Hundreds of Australians turned out Saturday to rally against nuclear power following Japan's Fukushima reactor crisis, at events to commemorate the atomic bombing of Hiroshima during World War II.

Denis Doherty, from Australia's Hiroshima Day Committee, said about 400 people turned out to mark the 66th anniversary of the Hiroshima strike in Sydney and there were similar events at major cities across the nation.

Doherty said the event saw its biggest crowds in several years and had special relevance, given the ongoing nuclear crisis in Japan which was triggered by March's earthquake and tsunami.

"I think people are coming to the realisation that (nuclear) is not the answer to climate change," Doherty told AFP.

"On all sorts of levels I think something is dawning, and if not it should be."
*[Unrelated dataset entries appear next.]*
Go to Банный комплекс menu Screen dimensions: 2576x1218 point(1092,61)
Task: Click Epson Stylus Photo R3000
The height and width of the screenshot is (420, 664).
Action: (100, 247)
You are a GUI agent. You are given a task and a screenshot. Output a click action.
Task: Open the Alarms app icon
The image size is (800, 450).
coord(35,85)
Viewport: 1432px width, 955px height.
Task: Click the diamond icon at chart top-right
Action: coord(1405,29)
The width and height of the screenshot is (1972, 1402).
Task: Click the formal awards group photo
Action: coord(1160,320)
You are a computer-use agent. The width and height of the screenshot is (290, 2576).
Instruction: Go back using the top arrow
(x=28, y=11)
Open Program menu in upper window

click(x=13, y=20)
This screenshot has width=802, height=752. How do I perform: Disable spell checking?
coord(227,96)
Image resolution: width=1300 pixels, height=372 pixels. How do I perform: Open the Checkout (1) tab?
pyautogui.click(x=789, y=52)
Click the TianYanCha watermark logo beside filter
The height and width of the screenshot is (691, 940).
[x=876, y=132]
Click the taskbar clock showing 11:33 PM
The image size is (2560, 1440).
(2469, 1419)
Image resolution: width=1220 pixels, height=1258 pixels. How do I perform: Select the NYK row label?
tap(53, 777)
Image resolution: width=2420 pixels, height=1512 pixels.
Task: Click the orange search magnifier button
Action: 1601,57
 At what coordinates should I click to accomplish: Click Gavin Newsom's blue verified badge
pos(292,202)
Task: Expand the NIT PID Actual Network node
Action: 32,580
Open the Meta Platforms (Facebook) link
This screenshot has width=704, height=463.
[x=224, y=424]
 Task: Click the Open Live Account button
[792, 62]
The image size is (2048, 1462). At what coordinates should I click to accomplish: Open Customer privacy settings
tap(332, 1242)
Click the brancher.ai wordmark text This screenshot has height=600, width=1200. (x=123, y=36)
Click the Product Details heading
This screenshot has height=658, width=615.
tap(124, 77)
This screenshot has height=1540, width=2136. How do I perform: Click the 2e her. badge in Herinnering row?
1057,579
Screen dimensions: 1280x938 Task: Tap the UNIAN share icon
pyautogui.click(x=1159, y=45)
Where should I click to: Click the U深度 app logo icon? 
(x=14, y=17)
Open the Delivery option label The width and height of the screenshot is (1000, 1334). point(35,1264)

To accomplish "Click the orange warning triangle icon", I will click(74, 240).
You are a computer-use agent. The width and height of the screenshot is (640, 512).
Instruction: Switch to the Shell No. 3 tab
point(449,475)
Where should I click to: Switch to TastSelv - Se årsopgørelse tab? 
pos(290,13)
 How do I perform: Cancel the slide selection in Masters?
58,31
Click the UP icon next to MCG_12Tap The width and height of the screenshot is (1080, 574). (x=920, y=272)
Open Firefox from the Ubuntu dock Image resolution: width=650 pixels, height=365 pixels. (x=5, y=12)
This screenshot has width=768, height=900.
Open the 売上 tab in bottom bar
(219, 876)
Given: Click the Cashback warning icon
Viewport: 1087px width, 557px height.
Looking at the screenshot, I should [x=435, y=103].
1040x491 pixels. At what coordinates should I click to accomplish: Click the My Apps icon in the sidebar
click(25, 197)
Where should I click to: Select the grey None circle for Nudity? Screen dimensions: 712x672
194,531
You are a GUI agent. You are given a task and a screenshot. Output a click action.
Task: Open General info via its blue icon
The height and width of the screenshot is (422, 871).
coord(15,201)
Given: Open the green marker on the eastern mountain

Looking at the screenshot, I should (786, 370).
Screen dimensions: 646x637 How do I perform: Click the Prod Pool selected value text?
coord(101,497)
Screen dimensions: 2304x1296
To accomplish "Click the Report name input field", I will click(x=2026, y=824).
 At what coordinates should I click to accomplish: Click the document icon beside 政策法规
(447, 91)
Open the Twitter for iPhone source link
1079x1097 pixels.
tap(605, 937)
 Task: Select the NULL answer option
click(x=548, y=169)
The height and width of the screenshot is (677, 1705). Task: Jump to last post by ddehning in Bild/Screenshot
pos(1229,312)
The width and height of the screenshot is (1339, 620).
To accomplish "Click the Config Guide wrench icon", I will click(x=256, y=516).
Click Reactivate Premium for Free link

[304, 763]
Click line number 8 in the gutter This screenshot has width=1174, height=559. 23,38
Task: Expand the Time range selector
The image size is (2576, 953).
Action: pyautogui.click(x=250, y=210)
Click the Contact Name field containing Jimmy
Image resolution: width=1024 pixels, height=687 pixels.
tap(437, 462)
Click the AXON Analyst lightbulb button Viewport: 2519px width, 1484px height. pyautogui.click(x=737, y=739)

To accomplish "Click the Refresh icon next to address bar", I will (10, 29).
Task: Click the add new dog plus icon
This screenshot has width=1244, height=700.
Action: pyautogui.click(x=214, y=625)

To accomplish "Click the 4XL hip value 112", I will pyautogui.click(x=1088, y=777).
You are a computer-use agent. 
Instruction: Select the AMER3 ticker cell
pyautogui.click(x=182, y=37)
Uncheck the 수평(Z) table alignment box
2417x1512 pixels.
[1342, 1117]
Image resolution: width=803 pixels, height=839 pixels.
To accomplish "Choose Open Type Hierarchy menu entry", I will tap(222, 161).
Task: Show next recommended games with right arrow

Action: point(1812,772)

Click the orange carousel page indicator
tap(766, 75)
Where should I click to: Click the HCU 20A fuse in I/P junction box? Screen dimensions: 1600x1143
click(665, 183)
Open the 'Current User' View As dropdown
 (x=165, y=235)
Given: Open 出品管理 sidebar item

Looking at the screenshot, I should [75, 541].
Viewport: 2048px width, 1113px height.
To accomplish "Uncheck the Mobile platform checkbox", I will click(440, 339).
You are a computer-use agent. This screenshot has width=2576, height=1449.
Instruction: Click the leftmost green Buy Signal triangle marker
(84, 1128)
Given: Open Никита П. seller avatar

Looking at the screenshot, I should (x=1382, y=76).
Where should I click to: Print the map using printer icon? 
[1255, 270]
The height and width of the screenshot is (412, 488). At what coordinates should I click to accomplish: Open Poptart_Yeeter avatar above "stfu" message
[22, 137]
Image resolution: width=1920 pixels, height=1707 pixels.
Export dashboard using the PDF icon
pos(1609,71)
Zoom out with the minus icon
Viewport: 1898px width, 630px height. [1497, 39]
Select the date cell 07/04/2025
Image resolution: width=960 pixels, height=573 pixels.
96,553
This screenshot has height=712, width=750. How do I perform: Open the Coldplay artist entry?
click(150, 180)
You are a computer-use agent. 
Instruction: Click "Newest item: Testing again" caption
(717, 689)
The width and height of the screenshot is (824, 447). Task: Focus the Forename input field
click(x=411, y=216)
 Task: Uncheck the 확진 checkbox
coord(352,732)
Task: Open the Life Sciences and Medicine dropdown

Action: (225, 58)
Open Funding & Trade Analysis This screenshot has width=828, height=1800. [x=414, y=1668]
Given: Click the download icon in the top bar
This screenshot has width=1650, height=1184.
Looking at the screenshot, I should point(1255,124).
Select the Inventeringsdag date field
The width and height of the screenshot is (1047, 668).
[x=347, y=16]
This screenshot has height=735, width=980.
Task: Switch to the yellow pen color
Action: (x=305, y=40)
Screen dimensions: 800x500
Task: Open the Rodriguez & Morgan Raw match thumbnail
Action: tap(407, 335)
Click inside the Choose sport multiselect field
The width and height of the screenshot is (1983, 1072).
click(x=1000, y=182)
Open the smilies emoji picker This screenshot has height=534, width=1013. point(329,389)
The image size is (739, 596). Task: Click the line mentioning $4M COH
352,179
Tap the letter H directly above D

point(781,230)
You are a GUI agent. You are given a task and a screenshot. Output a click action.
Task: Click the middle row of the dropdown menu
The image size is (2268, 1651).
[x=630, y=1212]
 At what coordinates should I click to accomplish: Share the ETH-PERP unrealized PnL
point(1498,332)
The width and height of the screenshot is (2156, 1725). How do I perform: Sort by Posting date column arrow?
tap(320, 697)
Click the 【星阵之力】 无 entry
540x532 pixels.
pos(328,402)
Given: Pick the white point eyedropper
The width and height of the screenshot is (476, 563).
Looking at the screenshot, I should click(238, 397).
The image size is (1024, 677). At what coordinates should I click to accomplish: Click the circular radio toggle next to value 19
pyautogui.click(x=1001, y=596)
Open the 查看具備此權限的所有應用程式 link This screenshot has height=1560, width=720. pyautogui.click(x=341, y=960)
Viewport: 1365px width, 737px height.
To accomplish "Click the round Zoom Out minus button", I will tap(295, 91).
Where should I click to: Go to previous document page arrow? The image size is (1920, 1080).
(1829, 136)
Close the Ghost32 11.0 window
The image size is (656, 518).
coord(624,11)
Doherty said the Fukushima incident had rattled the world, evoking memories of Hiroshima with images of "ordinary people" suffering.

"People are starting to think, the cost of 30 years of electricity -- was it worth giving a whole lot of people radiation-induced cancer and destroying large sections of Japanese countryside?" he said.

The massive quake and tsunami on March 11 sent the Fukushima Daiichi facility into meltdown, causing it to leak radiation in the world's worst nuclear accident since the 1985 Chernobyl disaster.

Former Australian diplomat Richard Broinowski said there was a mixture of "anger, indifference, indignation, and some guilt" about the Fukushima crisis in Australia, which is the world's third-largest uranium producer.

"We have anger by the uranium miners who have invested billions of dollars in their projects to mine and export uranium," Broinowski said in a Hiroshima Day speech in Sydney.

"You have guilt on the part of some of these people, not admitted, that the uranium used in the reactors at Fukushima most likely has come from Australia."

Canberra said Australia's uranium production would double in the next four years, despite a Fukushima backlash which has seen Germany abandon nuclear power and Italians vote against resuming an atomic programme.

Japanese Prime Minister Naoto Kan used Hiroshima commemorations to repeat his pledge for a nuclear-free future in his country.